* _EXERCISE BRIEF_
From first line to last, the records below are to be duplicated exactly.

[EXTRACTED DATA Boundary: Start]

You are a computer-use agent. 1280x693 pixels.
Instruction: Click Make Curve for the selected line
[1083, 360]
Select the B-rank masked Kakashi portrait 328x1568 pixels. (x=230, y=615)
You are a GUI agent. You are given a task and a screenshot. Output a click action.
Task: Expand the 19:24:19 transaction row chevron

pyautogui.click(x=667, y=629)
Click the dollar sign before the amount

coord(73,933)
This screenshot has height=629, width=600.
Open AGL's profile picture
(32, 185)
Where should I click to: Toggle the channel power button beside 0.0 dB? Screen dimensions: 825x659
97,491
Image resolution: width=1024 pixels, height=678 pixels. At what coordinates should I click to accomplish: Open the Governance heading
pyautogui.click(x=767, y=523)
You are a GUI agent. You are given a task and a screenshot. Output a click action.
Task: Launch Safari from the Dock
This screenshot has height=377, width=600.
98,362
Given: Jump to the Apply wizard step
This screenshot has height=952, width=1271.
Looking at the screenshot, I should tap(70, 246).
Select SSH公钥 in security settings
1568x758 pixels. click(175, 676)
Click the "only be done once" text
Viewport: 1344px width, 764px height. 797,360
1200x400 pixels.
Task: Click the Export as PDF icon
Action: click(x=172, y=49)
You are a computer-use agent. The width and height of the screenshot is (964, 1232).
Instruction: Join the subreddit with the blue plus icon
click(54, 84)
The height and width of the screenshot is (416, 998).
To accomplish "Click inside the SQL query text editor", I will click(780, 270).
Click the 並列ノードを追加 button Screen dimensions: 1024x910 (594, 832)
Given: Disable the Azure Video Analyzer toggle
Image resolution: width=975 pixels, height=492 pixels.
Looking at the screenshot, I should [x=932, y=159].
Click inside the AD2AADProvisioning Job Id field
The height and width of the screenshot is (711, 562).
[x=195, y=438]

[EXTRACTED DATA Boundary: End]

* _TASK SOLUTION_
You are a computer-use agent. 1280x693 pixels.
Instruction: Click Make Curve for the selected line
[1083, 360]
Select the B-rank masked Kakashi portrait 328x1568 pixels. (x=230, y=615)
You are a GUI agent. You are given a task and a screenshot. Output a click action.
Task: Expand the 19:24:19 transaction row chevron

pyautogui.click(x=667, y=629)
Click the dollar sign before the amount

coord(73,933)
This screenshot has height=629, width=600.
Open AGL's profile picture
(32, 185)
Where should I click to: Toggle the channel power button beside 0.0 dB? Screen dimensions: 825x659
97,491
Image resolution: width=1024 pixels, height=678 pixels. At what coordinates should I click to accomplish: Open the Governance heading
pyautogui.click(x=767, y=523)
You are a GUI agent. You are given a task and a screenshot. Output a click action.
Task: Launch Safari from the Dock
This screenshot has height=377, width=600.
98,362
Given: Jump to the Apply wizard step
This screenshot has height=952, width=1271.
Looking at the screenshot, I should tap(70, 246).
Select SSH公钥 in security settings
1568x758 pixels. click(175, 676)
Click the "only be done once" text
Viewport: 1344px width, 764px height. 797,360
1200x400 pixels.
Task: Click the Export as PDF icon
Action: click(x=172, y=49)
You are a computer-use agent. The width and height of the screenshot is (964, 1232).
Instruction: Join the subreddit with the blue plus icon
click(54, 84)
The height and width of the screenshot is (416, 998).
To accomplish "Click inside the SQL query text editor", I will click(780, 270).
Click the 並列ノードを追加 button Screen dimensions: 1024x910 (594, 832)
Given: Disable the Azure Video Analyzer toggle
Image resolution: width=975 pixels, height=492 pixels.
Looking at the screenshot, I should [x=932, y=159].
Click inside the AD2AADProvisioning Job Id field
The height and width of the screenshot is (711, 562).
[x=195, y=438]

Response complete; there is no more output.